Lindsay Dolce is the Chief Advancement Officer for Reading & Math, Inc., a nonprofit organization dedicated to enhancing student achievement in literacy and math. She previously served as the Executive Director of Serve Colorado and Colorado Reads - Colorado’s Early Literacy Initiative. She also gained extensive national and state-level advocacy and outreach experience as Senior Program Manager for the David and Laura Merage Foundation. Dolce received her B.A. in English, Political Science and International Relations from William Jewell College, studied at Oxford University, and received her Juris Doctorate from the University of Missouri at Kansas City. 

 

Describe your area of study and how it relates to current policy discussions surrounding inequality.  

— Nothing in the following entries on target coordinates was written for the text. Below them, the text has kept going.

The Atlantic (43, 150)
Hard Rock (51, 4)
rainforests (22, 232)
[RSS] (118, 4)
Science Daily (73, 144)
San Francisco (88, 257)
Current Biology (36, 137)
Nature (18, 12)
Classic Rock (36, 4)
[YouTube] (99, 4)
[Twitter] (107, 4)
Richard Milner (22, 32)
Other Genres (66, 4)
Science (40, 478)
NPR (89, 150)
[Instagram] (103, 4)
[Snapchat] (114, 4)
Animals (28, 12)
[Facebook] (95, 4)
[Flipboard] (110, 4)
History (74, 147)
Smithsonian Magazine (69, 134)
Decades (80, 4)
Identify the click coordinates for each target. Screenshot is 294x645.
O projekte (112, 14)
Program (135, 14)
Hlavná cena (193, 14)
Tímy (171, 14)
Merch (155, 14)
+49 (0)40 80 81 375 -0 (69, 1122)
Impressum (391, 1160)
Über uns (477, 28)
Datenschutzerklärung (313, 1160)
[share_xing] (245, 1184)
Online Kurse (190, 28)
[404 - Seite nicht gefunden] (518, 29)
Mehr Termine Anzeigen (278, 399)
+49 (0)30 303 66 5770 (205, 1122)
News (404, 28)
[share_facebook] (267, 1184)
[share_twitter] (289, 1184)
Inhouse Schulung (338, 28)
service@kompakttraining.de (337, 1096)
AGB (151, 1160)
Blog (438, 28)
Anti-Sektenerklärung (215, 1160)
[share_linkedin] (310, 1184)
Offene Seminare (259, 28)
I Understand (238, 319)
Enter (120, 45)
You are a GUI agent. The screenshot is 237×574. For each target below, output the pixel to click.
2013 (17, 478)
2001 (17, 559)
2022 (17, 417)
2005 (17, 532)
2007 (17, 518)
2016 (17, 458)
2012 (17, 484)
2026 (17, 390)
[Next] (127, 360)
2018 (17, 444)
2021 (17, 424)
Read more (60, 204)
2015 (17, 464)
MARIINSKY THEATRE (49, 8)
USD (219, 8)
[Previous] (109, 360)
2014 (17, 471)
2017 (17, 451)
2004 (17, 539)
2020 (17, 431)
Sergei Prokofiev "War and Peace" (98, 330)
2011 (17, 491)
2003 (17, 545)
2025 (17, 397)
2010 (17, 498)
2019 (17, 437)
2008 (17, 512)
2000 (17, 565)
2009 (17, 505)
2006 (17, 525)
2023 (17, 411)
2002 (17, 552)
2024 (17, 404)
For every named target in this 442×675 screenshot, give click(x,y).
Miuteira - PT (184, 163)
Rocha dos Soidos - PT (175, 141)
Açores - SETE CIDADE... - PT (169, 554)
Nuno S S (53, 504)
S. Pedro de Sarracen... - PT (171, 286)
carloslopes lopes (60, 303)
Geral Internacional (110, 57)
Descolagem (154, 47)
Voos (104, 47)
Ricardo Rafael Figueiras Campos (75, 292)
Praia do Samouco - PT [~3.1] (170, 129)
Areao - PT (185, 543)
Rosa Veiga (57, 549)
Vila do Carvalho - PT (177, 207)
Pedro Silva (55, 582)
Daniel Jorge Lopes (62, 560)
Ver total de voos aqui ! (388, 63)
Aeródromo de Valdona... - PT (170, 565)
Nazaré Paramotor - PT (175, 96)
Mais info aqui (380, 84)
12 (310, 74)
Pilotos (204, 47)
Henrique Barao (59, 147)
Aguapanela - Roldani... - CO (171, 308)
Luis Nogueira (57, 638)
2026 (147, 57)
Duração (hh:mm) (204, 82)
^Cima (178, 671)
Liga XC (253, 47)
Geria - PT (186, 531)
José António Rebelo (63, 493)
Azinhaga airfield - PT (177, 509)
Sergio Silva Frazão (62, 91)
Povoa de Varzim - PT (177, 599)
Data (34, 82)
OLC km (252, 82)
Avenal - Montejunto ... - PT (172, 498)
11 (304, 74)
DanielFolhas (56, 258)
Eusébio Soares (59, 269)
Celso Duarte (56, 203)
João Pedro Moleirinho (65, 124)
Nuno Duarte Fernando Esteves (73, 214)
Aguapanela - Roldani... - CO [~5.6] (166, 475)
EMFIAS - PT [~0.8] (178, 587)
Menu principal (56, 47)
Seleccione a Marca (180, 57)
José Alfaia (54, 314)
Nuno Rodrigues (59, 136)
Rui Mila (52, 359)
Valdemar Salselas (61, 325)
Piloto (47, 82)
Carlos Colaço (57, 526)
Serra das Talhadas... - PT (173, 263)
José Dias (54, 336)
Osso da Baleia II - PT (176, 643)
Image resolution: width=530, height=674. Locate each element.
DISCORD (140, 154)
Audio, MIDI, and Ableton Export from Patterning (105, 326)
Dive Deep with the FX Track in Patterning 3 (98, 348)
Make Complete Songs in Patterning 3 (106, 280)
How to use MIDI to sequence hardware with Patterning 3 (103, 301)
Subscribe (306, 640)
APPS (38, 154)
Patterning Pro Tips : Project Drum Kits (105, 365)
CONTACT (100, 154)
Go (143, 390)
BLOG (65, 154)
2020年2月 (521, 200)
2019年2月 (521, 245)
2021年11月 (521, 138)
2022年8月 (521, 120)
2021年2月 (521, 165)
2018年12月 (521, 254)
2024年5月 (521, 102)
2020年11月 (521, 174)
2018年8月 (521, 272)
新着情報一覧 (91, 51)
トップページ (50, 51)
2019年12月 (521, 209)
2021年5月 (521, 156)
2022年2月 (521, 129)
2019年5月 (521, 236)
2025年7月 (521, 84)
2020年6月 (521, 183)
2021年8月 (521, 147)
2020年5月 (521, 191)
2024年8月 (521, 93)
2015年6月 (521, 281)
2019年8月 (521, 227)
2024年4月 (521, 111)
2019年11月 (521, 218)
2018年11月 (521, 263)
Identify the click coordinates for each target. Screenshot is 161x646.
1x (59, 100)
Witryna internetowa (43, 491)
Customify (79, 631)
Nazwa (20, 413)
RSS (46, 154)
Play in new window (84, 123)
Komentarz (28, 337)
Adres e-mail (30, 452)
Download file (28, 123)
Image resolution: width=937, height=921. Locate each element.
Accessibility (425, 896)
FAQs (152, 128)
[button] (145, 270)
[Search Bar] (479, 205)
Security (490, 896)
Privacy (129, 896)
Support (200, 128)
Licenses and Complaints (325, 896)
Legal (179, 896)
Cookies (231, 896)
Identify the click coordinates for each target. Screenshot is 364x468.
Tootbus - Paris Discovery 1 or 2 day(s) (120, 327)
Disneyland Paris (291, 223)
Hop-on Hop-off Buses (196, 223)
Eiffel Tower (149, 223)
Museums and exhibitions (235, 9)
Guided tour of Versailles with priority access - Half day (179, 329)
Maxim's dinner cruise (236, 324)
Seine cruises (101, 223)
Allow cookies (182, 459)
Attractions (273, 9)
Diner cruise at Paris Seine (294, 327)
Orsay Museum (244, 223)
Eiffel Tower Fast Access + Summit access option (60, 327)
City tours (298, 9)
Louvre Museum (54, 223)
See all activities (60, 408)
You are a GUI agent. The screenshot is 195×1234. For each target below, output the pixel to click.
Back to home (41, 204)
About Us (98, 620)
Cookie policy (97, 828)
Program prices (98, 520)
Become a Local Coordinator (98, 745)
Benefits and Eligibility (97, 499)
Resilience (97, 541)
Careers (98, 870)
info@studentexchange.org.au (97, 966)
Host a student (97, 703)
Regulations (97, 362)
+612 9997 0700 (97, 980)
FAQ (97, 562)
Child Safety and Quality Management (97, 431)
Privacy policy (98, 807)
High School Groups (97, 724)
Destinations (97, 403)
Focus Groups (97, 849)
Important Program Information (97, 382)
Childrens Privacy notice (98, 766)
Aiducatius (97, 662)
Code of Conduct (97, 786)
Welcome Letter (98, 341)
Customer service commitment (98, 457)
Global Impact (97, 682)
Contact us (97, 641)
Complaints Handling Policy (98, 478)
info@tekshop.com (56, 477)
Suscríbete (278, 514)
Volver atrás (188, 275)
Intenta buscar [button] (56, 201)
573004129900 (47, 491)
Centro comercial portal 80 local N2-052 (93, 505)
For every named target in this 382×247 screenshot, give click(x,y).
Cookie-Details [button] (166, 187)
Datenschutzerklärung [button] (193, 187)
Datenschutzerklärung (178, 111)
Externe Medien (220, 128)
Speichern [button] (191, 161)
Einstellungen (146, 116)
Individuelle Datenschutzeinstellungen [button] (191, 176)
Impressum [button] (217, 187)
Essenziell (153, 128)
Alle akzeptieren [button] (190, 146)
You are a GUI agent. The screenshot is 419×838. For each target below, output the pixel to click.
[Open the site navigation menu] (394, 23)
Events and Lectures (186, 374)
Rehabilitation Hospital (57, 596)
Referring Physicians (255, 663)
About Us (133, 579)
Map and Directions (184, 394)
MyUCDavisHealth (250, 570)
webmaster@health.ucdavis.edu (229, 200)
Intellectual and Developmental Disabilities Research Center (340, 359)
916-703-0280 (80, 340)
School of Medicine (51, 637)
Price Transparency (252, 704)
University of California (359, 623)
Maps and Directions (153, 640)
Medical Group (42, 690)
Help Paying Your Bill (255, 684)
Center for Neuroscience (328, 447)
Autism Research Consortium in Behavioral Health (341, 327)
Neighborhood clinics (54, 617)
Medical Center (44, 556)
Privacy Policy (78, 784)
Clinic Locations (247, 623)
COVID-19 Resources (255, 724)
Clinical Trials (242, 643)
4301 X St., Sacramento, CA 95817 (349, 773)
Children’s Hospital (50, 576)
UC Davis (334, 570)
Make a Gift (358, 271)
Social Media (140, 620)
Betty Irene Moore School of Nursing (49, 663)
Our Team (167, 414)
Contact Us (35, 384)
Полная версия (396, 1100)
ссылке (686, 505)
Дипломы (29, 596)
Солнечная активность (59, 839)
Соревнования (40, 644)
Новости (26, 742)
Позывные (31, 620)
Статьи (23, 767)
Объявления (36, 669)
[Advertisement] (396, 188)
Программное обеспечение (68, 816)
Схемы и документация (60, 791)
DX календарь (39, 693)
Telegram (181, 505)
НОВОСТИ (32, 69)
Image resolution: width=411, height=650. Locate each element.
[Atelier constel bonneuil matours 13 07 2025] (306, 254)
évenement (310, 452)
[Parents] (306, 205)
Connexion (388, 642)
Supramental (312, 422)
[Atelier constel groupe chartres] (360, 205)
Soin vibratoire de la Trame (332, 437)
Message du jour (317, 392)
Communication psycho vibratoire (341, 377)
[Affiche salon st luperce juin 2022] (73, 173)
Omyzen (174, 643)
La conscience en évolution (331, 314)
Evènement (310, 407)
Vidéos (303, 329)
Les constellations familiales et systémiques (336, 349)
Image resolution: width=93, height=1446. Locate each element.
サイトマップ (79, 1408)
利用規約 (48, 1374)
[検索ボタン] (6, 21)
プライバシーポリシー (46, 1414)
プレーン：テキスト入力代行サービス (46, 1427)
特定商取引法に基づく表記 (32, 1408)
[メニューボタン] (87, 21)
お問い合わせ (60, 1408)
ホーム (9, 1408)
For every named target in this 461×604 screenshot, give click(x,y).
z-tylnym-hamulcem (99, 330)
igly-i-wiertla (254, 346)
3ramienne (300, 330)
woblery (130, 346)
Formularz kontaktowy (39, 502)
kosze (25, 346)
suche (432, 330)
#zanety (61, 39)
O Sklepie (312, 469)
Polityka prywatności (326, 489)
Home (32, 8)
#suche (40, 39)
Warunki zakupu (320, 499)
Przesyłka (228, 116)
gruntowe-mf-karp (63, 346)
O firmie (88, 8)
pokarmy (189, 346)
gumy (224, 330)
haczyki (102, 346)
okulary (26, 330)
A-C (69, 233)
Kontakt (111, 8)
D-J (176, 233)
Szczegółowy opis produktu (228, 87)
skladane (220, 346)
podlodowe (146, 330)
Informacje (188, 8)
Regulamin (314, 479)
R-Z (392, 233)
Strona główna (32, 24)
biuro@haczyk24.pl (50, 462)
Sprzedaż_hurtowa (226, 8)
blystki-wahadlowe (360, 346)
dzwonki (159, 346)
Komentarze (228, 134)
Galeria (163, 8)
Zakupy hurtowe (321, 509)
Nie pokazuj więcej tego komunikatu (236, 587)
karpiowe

Our area of study is how community members can make a significant impact on community issues. This approach inherently works to address inequities in society. In education, where this area of study has advanced the furthest, we have acquired substantial evidence that community-members serving in Reading Corps or Math Corps can and do support schools to improve student reading and math outcomes. These community members often reflect the backgrounds and experiences faced by students, such that not only are they delivering educational interventions that significantly improve reading and math outcomes--in many cases with empirical evidence for closing the achievement gap--they provide students literally living proof that they can make a positive impact on their local communities.   

 

What areas in the study of inequality are most in need of new research?  

In the area of recovery from drug and substance abuse--which is disproportionately negatively impacting communities of color and lesser financial resources--what is the potential to tap community members to deliver recovery supports that align with evidence-based practices and produce a demonstrable effect on individual recovery outcomes?  

 

What advice do you have for emerging scholars in your field?  

Don't underestimate the power of communities to lift themselves up, not just in an inspirational sense but in an empirical sense.